Mps, Plt Holding svela la sua lista: Lovaglio ad e Bisoni presidente
- 21 Marzo 2026
- Posted by: Tony
- Categoria: Aziende
Colpo di scena nella corsa per il rinnovo della governance di Banca Monte dei Paschi di Siena: oltre alla lista del consiglio uscente e a quella delle minoranze degli investitori istituzionali, è stata depositata a sorpresa una terza lista che potrebbe rimescolare le carte in vista della assemblea del 15 aprile.
Dettagli della proposta
PLT Holding, la holding della famiglia Tortora che detiene oltre l’1,2% del capitale, ha presentato la lista, che non si limita a una partecipazione simbolica ma aspira a ottenere la maggioranza del consiglio con dodici candidati e una dichiarata volontà di continuità gestionale.
Al vertice della proposta figura la candidatura dell’attuale amministratore delegato Luigi Lovaglio per un nuovo mandato, affiancato da Cesare Bisoni, già presidente di UniCredit, indicato per la carica di presidente del consiglio. Si tratta di un tandem presentato come alternativa alla lista del board uscente, dalla quale Lovaglio era stato escluso nelle scorse consultazioni.
Completano la lista i profili indicati per il consiglio: Flavia Mazzarella, Livia Amidani Alberti, Massimo Di Carlo, Patrizia Albano, Carlo Corradini, Paola Leoni Borali, Paolo Massimo Martelli, Andrea Cuomo, Paola Girdinio e Dante Campioni. Per il collegio sindacale la holding ha proposto Monica Vecchiati come sindaco effettivo e Francesca Sandrolini come supplente.
Pierluigi Tortora ha spiegato la ratio dell’iniziativa:
“L’obiettivo è rafforzare la continuità di un progetto costruito con successo dall’amministratore delegato, valorizzandone il percorso industriale e sostenendo una governance solida ed equilibrata, aperta all’intero azionariato.”

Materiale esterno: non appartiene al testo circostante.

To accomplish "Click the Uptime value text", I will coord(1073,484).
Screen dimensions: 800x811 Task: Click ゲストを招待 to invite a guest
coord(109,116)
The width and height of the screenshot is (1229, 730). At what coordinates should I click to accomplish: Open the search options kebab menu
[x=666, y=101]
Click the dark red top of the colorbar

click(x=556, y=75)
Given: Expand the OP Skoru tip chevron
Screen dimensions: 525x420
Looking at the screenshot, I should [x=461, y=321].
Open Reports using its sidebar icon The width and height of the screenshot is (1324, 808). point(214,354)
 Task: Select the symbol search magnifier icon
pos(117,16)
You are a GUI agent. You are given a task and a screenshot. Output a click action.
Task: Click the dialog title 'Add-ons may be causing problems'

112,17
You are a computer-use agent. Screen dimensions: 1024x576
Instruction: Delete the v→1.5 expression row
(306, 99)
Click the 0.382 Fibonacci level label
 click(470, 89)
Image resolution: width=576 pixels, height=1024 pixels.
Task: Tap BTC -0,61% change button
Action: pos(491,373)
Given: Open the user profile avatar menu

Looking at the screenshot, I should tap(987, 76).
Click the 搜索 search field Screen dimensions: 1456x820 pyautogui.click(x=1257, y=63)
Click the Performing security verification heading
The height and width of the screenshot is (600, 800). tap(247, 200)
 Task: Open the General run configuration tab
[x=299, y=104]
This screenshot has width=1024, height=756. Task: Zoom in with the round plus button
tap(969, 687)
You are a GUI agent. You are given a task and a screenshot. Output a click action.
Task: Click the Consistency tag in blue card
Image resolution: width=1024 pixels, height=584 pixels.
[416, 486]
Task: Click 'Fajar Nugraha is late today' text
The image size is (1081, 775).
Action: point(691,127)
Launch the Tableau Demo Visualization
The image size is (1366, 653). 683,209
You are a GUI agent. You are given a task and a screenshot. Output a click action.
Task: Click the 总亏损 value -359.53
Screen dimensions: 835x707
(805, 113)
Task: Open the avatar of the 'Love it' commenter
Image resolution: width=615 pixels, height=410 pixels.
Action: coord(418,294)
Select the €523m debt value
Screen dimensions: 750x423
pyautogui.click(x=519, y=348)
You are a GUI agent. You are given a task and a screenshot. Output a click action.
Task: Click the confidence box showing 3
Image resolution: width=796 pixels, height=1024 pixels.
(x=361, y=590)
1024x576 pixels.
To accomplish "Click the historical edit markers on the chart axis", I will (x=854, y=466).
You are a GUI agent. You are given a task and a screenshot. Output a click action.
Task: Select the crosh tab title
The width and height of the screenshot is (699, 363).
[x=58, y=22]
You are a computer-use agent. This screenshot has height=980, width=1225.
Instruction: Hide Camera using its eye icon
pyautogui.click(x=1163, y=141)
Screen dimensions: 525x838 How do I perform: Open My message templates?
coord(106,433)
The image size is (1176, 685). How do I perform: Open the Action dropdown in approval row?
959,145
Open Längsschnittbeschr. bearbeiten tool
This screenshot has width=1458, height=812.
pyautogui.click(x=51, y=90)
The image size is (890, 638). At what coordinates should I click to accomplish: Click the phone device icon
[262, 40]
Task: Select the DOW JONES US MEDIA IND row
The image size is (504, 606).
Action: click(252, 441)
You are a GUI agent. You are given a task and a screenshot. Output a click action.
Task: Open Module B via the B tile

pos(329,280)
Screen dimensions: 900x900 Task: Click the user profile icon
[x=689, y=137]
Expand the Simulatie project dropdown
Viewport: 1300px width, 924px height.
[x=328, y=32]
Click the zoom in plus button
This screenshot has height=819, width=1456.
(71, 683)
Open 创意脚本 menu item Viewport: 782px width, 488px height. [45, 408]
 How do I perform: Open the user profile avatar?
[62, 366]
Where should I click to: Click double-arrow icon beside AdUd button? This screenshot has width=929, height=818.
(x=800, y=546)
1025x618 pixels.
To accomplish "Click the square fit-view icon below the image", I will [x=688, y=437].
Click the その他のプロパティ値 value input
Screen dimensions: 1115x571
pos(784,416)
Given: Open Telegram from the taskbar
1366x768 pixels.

Contesto e possibili ripercussioni
La presentazione di una terza lista in una società quotata come Banca Monte dei Paschi di Siena assume rilievo sia per l’equilibrio interno al consiglio sia per i possibili effetti sulla strategia industriale. In assemblea gli azionisti decideranno la composizione del board, che a sua volta determina le scelte operative e di indirizzo strategico nei prossimi anni.
Le liste concorrenti — quella del consiglio uscente e quella dei soggetti di minoranza tra gli investitori istituzionali — rappresentano posizioni diverse sull’indirizzo futuro della banca. Una lista che ottenga la maggioranza potrà impostare l’agenda del consiglio, influenzando decisioni su piano industriale, politiche di rischio e rapporti con le autorità di vigilanza e gli stakeholder.
La scelta degli azionisti il prossimo 15 aprile sarà quindi determinante in una fase di trasformazione sensibile per la banca: l’esito potrà confermare la linea di continuità proposta da PLT Holding o aprire a indirizzi differenti, in base agli equilibri di voto tra investitori istituzionali, azionisti di riferimento e piccoli soci.
In ogni caso, la novità della lista presentata dalla famiglia Tortora aggiunge un elemento di incertezza e di confronto nel dibattito sulla governance della banca, rendendo l’assemblea un appuntamento cruciale per la definizione dei prossimi passaggi istituzionali e finanziari.